Quick answer: figure out how much bandwidth you want each user to have, add in an absolute minimum of 25% for overhead, lost packets, RF problems, etc. and multiply by number of users. We give each user 2Mbps, so for 1,000 users, that's about 2.5Gbps total.

I don't know where you're located, but that's about the level where I'd consider getting colo space in a peering facility and buying commodity Internet.

Not-so-short answer:

As you can tell from the previous answers, this is a VERY complex question. I'm part of the team that runs, among other things, the multi-campus wireless network for a major state university. At this moment, we have 5,315 users logged in via wireless, from around 1,000 access points. Many of those users are idle, or are phones or other devices that associate whenever they're within range. We're about saturating 1 Gbps of uplink at the moment.

The network I just described is running on smart controller-based APs that cost about $1,000 each, $500,000 of controllers, and has a full-time staff of four with over 30 years combined experience. And we ONLY run the wireless portion, we don't own a single switch or router or fiber line.

I don't know what type of infrastructure you have in place, but for 1,000 users on wireless, your needs will be far beyond "buy 1,000 linksys routers and plug them in". You'll need to think about doing RF surveys of the locations where the APs will go, channel plans, etc. There will be a lot of bugs to work out.
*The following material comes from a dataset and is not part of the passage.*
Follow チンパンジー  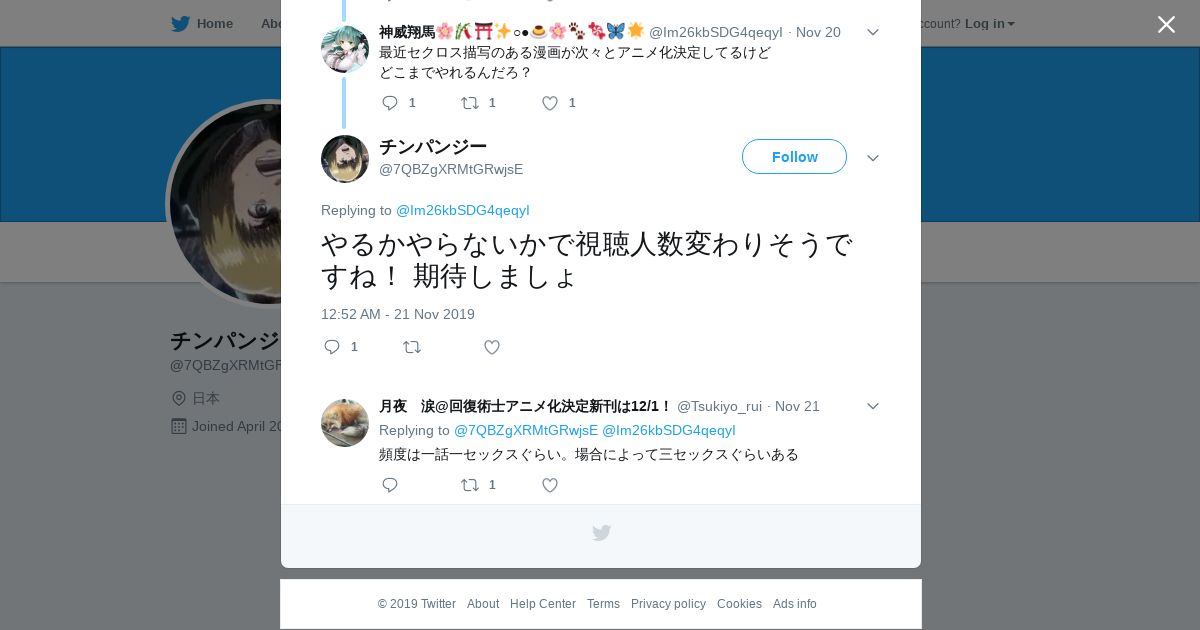click(x=794, y=157)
And you'll need an enterprise-grade physical infrastructure (routers, switches, etc.) as well.

If you're starting from scratch, I'd highly recommend bringing in some contract help to assist with the initial design, equipment selection, etc. and training your staff.

BTW, I'm one of the four full-time staff, I spend about 25% of my time doing actual wireless work (helping others), and the rest dedicated to back-end systems (DHCP, Radius, Syslog, DNS, etc.) and tool development.

Answer 3

Good articles on successful setting WiFi at the PyCon conference (from 600 pax in 2007 to 1000 attendees in 2010) in years 2007, 2008, 2010.
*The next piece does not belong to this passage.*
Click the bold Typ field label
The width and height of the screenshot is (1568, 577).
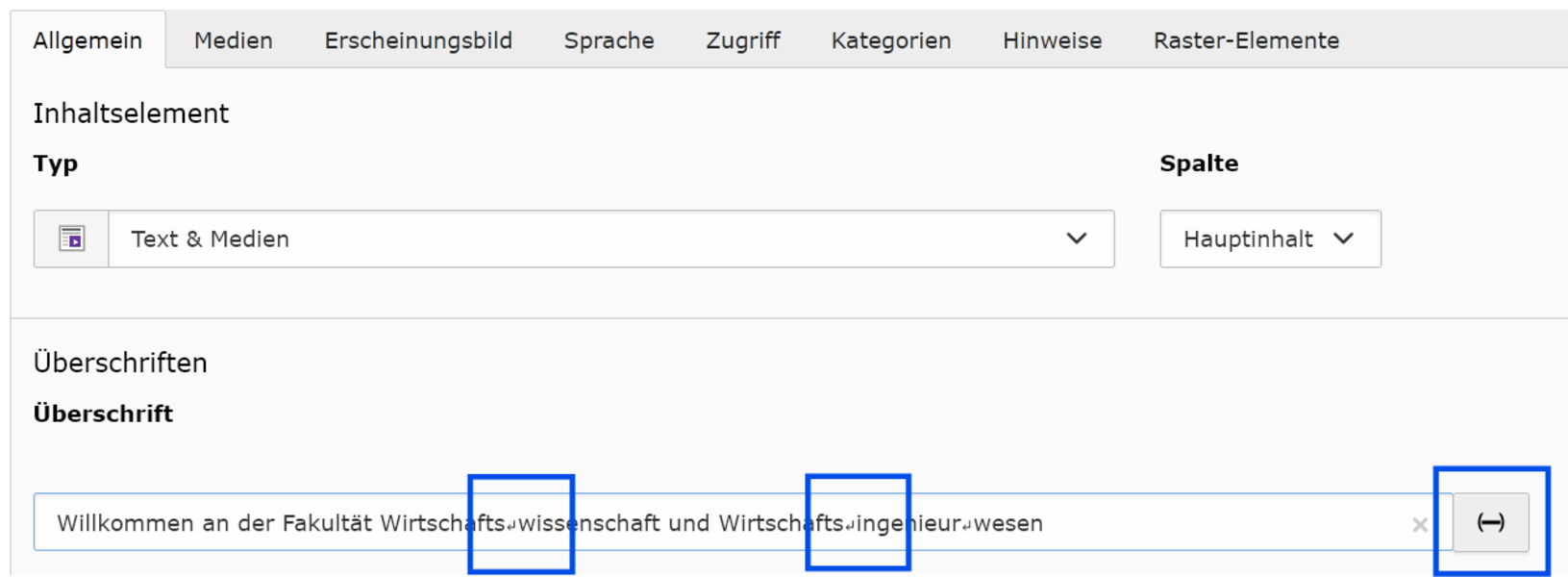click(56, 163)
It covers all the aspects - number of APs, frequencies, protocols, trends, lessons learned, ... - including info on bandwidth consumption.

Answer 4

How long is a piece of string?

If you are talking about streaming websites where everyone will be on at the same time, you will most likely need a hefty leased line connection or similar.

If you are talking about a few news/optimized websites and you have a proxy/caching server, you can get away with a standard ADSL connection.

You really have not given enough information and it is far too hard to help you based on that.

Answer 5

First of all, you're probably going to need multiple wireless routers because the speed does degrade as more users log in (even when they're not doing anything).

The reason large companies with hundreds of computers (let alone a thousand) need to use ethernet switches rather than hubs is that they need to isolate background network chatter (e.g., ARP traffic) and reduce collisions (this wasn't a problem with Token Ring due to the way the topology was designed, but there were also disadvantages with Token Ring that ethernet is immune to).

If you put 1,000 computers on a single wireless network, you're most likely going to experience some serious congestion problems as more and more users get connected, even if they're just sitting there doing very little with their internet access.

How much web surfing and downloading do you anticipate? Will they also be using eMail and VPNs, Skype, and other applications that use different protocols? Be sure to factor in DNS, DHCP, and specific web sites like YouTube and SlashDot.

My recommendation is to figure out first what the usage will more likely be (it helps to know who these 1,000 people are), and try to work from there. I think you're probably going to find that you'll need to have multiple wireless access points unless you can find a very heavy-duty one that is designed to deal with this type of load.

Answer 6

1,000 similutaneous WiFi users all on same network

Good luck with that!

You will need a lot of access points.

Overall, for that amount of users you will need to do some simulations to determine the likely bandwidth needs.